コーヒーに見る中国の消費潜在力 スタバの出店857県に

コーヒーに見る中国の消費潜在力 スタバの出店857県に

浙江省麗水市青田県のカフェで開かれた読書会。(2023年4月26日撮影、青田=新華社記者/翁忻暘)

 【新華社北京2月21日】中国では大都市で身近な飲み物となったコーヒーが、各県の中心都市にも浸透しつつあり、中国の消費潜在力を知る絶好の材料となっている。

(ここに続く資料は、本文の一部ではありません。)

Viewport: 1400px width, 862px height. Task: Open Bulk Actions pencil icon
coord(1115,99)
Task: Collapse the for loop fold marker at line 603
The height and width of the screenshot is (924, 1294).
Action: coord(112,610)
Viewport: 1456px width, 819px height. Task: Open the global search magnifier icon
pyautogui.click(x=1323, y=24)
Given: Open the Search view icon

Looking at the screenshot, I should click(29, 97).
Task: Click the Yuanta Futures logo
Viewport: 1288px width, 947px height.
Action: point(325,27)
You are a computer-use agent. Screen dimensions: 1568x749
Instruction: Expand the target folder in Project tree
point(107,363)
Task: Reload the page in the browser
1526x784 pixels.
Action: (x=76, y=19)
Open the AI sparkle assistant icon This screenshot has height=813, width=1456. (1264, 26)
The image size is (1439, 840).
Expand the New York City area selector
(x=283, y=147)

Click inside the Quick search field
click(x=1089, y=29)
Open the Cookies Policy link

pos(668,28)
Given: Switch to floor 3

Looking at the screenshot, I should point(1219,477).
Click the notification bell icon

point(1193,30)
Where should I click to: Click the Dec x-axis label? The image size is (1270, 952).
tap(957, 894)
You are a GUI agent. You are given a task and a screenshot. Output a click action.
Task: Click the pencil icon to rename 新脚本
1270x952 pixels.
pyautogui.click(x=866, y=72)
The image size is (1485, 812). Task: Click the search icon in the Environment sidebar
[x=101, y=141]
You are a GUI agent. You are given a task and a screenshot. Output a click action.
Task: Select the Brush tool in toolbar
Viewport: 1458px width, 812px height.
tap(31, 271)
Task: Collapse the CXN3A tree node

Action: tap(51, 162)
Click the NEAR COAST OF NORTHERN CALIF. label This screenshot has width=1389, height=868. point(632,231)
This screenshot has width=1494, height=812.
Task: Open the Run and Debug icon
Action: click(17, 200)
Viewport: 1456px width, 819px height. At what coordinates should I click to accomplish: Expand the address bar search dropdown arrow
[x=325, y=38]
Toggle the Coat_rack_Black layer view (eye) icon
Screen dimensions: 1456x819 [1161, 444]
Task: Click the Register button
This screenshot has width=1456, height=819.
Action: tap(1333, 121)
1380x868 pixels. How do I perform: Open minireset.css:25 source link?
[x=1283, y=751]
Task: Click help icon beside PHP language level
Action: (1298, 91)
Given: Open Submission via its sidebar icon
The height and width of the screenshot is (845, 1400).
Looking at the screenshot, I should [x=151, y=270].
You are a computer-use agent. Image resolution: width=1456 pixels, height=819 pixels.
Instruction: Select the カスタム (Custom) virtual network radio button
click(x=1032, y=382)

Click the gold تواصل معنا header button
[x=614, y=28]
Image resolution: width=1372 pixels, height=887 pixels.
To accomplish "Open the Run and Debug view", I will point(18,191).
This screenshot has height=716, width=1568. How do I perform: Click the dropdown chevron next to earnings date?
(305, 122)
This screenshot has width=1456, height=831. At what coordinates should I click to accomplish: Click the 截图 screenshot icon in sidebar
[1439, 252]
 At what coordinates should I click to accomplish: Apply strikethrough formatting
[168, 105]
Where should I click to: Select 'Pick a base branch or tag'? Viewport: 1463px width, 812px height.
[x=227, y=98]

 米コーヒーチェーン大手スターバックスが1月30日に発表した第1四半期(2023年10~12月)決算によると、中国に3千近くある県級行政区のうち、同社は既に857県(県級市)に進出。ラクスマン・ナラシムハン最高経営責任者(CEO)は決算後の電話会見で「各県に新設した店舗の運営は堅調で、現在も地方市場への拡大を加速させている。より多くの県中心都市に出店していく」と語った。

 コーヒーを含む消費業界では「徹底的な地方への拡大」が共通認識になっている。関係機関のリポートによると、コーヒー大手各社が県域市場(県や郷鎮、農村)に開業した店舗は2023年に5454店となり、うち3700店が23年の出店だった。県域市場の1人当たり消費額の伸びは大都市を上回り、省や市、県など各級行政区の市場の中で最も高くなっている。

 中国食品産業アナリストの朱丹蓬(しゅ・たんほう)氏は取材に対し、ここ数年は大都市からの人材回帰が県域コーヒー市場の成長を加速させているほか、コーヒー店が県域市場の消費者にとって新たなレジャーと社交の場になっていると指摘。「どの地方にも新しいことを試し、体験しようとする人がおり、彼らは往々にして地元の消費トレンドの形成をリードしている」と述べた。

 中国では経済の持続的成長を受けた都市化が進み、県域市場と大都市間の消費の境界もますます曖昧になっている。ソーシャルメディアの加速的発展は、さらに多くの新事物、新理念、新トレンドが初期段階から地域や人に関係なく広がることを可能としている。

 消費分野に特化する投資機関、黒蟻資本(BA Capital)のリポートは、県に暮らす消費者の所得は大都市の住民に及ばないものの、可処分所得のより多くを消費支出に回すことができると指摘する。

 電子商取引(EC)プラットフォームのデータによると、チリ産チェリーやタイ産ドリアン、ベトナム産ジャックフルーツなどの輸入果物の販売の伸びが最も高い地域は賃金の高い大都市でなく地方の小都市となっている。下着用洗濯機やビルトイン型スチームオーブンレンジ、スマートシャワーヘッド、スマート衣類乾燥機など多くの高機能家電も県域市場に進出している。

 米コンサルティング大手マッキンゼー・アンド・カンパニーのリポートは、中国の個人消費額が30年に65兆3千億元(1元=約21円)となり、伸び率の66%以上を地方が占めると予測。地方市場の待ちわびたような消費意欲と湧き上がるような消費能力の下、予測は急速に実現されつつある。